(Direction) Copy the following data exactly as it appears, line for line.

(Extracted data)
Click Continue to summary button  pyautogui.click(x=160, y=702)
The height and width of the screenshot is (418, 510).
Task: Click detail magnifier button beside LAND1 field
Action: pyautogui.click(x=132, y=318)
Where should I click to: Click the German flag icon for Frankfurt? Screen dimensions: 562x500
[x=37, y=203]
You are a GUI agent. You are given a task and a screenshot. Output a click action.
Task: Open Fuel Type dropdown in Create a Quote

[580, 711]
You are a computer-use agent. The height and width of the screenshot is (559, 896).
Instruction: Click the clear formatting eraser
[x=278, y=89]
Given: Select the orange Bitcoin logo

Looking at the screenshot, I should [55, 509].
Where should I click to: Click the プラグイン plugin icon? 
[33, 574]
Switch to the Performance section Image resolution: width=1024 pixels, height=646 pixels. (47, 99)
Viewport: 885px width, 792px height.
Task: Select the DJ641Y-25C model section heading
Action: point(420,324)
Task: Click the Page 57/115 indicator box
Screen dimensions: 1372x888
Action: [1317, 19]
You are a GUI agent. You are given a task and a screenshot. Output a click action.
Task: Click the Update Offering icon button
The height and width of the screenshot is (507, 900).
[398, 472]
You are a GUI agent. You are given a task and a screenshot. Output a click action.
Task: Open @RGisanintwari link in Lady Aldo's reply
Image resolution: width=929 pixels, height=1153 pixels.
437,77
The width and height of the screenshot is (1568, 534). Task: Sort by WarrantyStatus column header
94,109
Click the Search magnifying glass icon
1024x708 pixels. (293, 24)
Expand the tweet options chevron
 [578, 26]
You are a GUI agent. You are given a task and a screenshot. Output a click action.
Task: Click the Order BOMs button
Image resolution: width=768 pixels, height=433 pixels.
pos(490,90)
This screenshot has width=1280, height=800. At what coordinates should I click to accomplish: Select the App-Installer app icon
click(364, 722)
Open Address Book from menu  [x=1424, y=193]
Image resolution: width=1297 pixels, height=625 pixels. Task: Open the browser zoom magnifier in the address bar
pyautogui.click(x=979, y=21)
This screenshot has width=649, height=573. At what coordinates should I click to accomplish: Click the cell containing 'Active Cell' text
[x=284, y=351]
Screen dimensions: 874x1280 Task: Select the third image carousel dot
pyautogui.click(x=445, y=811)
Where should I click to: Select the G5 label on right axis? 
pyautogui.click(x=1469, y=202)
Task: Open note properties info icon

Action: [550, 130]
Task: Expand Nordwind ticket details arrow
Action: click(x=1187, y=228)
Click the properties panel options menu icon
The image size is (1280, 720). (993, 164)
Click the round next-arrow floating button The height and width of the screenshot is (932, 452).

(Exercise solution)
Click Continue to summary button  pyautogui.click(x=160, y=702)
The height and width of the screenshot is (418, 510).
Task: Click detail magnifier button beside LAND1 field
Action: pyautogui.click(x=132, y=318)
Where should I click to: Click the German flag icon for Frankfurt? Screen dimensions: 562x500
[x=37, y=203]
You are a GUI agent. You are given a task and a screenshot. Output a click action.
Task: Open Fuel Type dropdown in Create a Quote

[580, 711]
You are a computer-use agent. The height and width of the screenshot is (559, 896).
Instruction: Click the clear formatting eraser
[x=278, y=89]
Given: Select the orange Bitcoin logo

Looking at the screenshot, I should [55, 509].
Where should I click to: Click the プラグイン plugin icon? 
[33, 574]
Switch to the Performance section Image resolution: width=1024 pixels, height=646 pixels. (47, 99)
Viewport: 885px width, 792px height.
Task: Select the DJ641Y-25C model section heading
Action: point(420,324)
Task: Click the Page 57/115 indicator box
Screen dimensions: 1372x888
Action: [1317, 19]
You are a GUI agent. You are given a task and a screenshot. Output a click action.
Task: Click the Update Offering icon button
The height and width of the screenshot is (507, 900).
[398, 472]
You are a GUI agent. You are given a task and a screenshot. Output a click action.
Task: Open @RGisanintwari link in Lady Aldo's reply
Image resolution: width=929 pixels, height=1153 pixels.
437,77
The width and height of the screenshot is (1568, 534). Task: Sort by WarrantyStatus column header
94,109
Click the Search magnifying glass icon
1024x708 pixels. (293, 24)
Expand the tweet options chevron
 [578, 26]
You are a GUI agent. You are given a task and a screenshot. Output a click action.
Task: Click the Order BOMs button
Image resolution: width=768 pixels, height=433 pixels.
pos(490,90)
This screenshot has width=1280, height=800. At what coordinates should I click to accomplish: Select the App-Installer app icon
click(364, 722)
Open Address Book from menu  [x=1424, y=193]
Image resolution: width=1297 pixels, height=625 pixels. Task: Open the browser zoom magnifier in the address bar
pyautogui.click(x=979, y=21)
This screenshot has width=649, height=573. At what coordinates should I click to accomplish: Click the cell containing 'Active Cell' text
[x=284, y=351]
Screen dimensions: 874x1280 Task: Select the third image carousel dot
pyautogui.click(x=445, y=811)
Where should I click to: Select the G5 label on right axis? 
pyautogui.click(x=1469, y=202)
Task: Open note properties info icon

Action: [550, 130]
Task: Expand Nordwind ticket details arrow
Action: click(x=1187, y=228)
Click the properties panel options menu icon
The image size is (1280, 720). (993, 164)
Click the round next-arrow floating button The height and width of the screenshot is (932, 452).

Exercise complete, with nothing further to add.